> AIM OF THE EXERCISE
Copy out the lines of the records below, and only those lines, from the one with "The width and" through the one with "Switch to graph view using blue nodes toggle", exactly as they appear.

> DATASET ENTRIES
--------------------------------
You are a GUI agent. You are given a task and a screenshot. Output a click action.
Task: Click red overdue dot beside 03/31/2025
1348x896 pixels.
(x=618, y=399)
--------------------------------
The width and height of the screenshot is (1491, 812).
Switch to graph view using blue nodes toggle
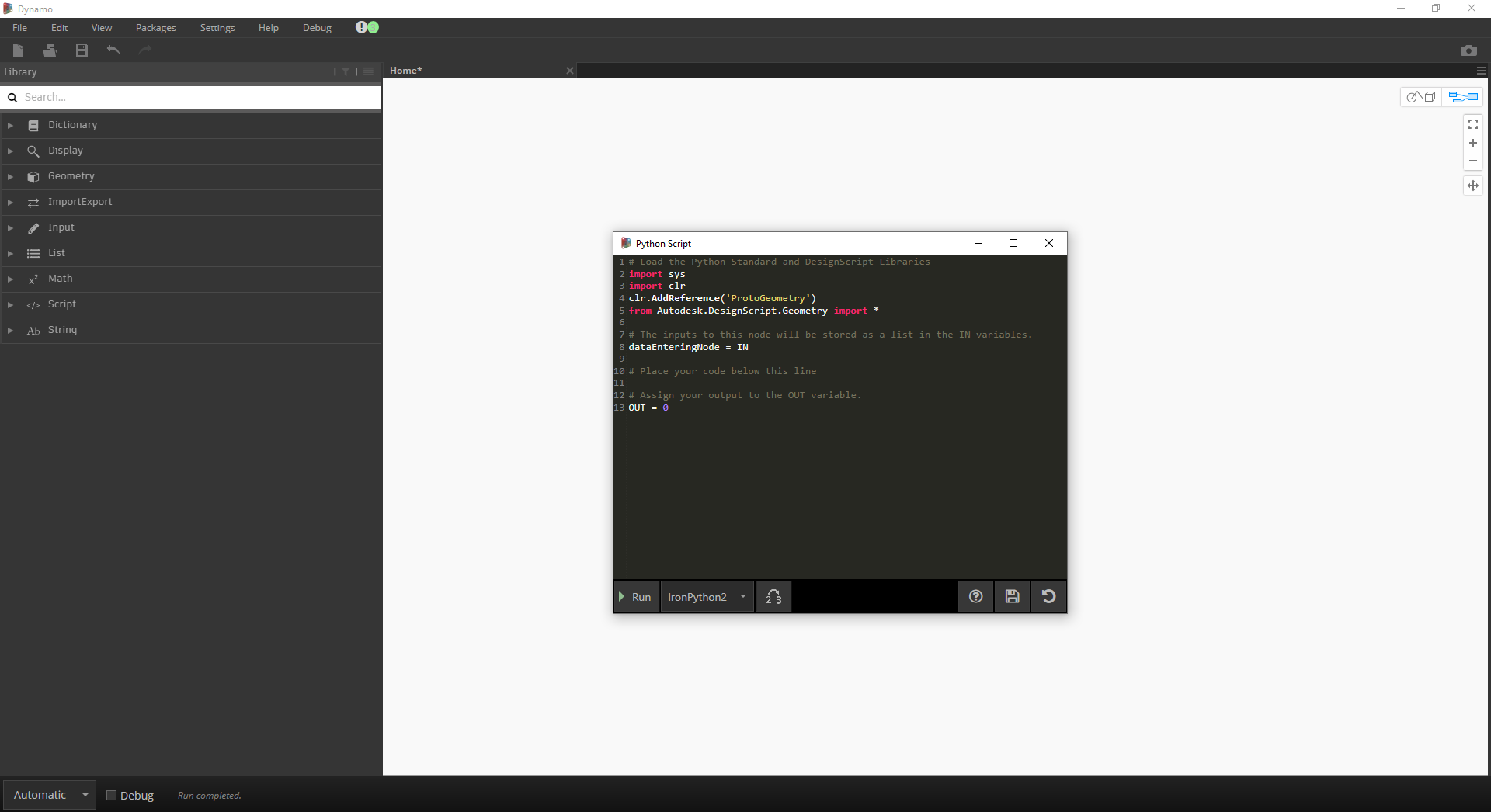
--------------------------------
> EXPECTED ANSWER
The width and height of the screenshot is (1491, 812).
Switch to graph view using blue nodes toggle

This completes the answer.